The book is an attempt at showing that language is not entirely different from computation. This is done by making evident the properties that the writer finds both universal and statistical. The universality of these properties is owing to their ubiquity. These properties being both universal and statistical makes the author title the book as statistical universals of language.

 

The book addresses the question of how statistical universals influence language and of why language shows and demonstrates such universal properties. Elucidating upon Harris’s Hypothesis, the author details how linguistic boundaries of words can be gauged and detected by a number that is unrelated to meaning. Acknowledging that the question of “what meaning is” is one of the most difficult ones in human history, the author explains how statistical universals could contribute to the meanings of words.

 

The book has a lot of exciting discussions on offer.
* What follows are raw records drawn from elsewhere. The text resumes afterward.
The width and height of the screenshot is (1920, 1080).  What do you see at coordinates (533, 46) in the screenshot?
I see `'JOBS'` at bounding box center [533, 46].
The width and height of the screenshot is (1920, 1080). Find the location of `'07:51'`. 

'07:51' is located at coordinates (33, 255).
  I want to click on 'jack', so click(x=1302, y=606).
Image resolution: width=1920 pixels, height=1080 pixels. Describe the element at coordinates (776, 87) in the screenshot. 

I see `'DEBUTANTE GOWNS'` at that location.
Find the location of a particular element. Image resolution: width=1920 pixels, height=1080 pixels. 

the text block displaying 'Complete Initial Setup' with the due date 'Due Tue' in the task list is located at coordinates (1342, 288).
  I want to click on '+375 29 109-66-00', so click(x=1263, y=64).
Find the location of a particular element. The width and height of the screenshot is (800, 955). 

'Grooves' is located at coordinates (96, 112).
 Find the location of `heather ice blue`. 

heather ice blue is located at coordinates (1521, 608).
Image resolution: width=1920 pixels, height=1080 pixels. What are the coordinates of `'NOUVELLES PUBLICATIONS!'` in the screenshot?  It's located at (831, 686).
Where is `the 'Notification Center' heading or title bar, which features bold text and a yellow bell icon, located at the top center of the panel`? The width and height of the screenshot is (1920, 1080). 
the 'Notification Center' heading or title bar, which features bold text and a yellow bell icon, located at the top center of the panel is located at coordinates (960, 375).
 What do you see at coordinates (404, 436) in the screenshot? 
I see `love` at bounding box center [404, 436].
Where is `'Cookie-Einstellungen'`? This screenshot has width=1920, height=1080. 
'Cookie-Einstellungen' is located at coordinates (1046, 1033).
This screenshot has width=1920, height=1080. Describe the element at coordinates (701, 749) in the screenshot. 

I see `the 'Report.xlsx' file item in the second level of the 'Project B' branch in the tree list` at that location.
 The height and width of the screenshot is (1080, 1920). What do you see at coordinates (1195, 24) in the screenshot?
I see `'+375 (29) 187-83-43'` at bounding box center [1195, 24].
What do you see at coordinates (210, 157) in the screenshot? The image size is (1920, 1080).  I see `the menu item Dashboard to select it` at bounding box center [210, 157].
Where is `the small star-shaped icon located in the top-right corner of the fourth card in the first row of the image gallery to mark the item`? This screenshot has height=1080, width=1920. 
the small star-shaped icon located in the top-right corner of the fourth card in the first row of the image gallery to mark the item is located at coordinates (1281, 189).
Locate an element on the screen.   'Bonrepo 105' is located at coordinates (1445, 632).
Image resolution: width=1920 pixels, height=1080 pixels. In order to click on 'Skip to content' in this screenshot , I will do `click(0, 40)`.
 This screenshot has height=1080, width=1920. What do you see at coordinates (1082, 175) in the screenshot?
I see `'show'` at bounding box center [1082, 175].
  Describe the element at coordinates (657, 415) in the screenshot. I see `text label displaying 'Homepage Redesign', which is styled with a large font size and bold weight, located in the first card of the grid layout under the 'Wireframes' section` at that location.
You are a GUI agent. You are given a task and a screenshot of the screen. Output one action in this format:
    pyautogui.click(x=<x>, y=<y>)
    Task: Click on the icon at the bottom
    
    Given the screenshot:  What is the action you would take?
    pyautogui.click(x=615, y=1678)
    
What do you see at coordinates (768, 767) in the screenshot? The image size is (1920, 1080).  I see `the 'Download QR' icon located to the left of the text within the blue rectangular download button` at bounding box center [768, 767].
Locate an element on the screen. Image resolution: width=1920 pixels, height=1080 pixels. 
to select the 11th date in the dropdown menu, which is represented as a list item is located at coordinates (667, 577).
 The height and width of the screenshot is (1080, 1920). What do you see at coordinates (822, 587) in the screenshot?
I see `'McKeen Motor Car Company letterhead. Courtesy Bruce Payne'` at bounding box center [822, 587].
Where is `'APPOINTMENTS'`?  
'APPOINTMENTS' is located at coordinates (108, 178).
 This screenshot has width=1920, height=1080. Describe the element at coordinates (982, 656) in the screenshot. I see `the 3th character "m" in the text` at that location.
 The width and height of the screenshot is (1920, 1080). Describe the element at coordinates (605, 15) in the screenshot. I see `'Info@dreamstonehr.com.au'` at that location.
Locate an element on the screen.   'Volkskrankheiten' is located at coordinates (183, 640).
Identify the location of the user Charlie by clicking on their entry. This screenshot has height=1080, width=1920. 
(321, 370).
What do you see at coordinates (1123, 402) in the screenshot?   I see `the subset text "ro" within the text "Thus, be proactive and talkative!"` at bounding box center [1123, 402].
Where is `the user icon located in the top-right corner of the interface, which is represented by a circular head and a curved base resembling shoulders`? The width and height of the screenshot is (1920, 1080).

Though the book is not expected to attract a wide readership, owing to the peculiarity of the topic, the book has a lot to learn from. The insights and the analyses are given in the book every here and there

 

Language models including the N-Gram models, grammatical models and neural models bring to light the several possibilities that arise when one attempts to bridge the gap between languages and commutations. 

 

Understanding the kind of system that is inherent and relevant to a language is not straightforward. It is somewhat counterintuitive but true that a deeper contemplation of the meaning of language will come by its use. The tricky part of the story is the fact whatever method of analysis we adopt; we are cornered to use the language itself to analyze it. To come out of such a dilemma, we must do something out of the box and think laterally. One instance of such lateral thinking is to externalize. In the words of the author, “One way to break this strong link between the method and its target is to externalize the target, and for this, we can observe aspects of the target that are beyond human control.”

 

Externalization of the language can, in the current times, be achieved in two ways, at least. The first of these is neuroscience, which is credited for being able to analyze the cerebral signals that result from stimuli. Since the neural signals of the brain seem to have a lot to tell us about the language and are not directly controlled by the speaker, they can safely be regarded or declared as being external to the system of language. The author way, as per the author, is the quest and search for statistical universals. This is because they are present in all languages and are not a result of our conscious efforts and endeavours.

 

The book is unique in the sense that language is presented being akin to several natural and social systems. The language that poses itself unique in comparison with other systems is not that different from these other systems. The book provides excellent food for thought. It makes the reader think of untrodden paths. It questions a big binary, the binary of language being completely different from natural and social sciences.

 

The book has been published in the “Mathematics in Mind” genre by Springer that needs no introduction when it comes to top-notch and high-class mathematics content. In all, the book is worth every single second that a reader would be spending on reading it, but it calls forth patience, perseverance and stoicism on the part of the reader.

 

The book deserves a more detailed review, but given the paucity of space that is usually available in dailies and the divergence of interests that the readers in them possess, the review has been kept brief and efforts have been made to make it accessible to as many readers as possible.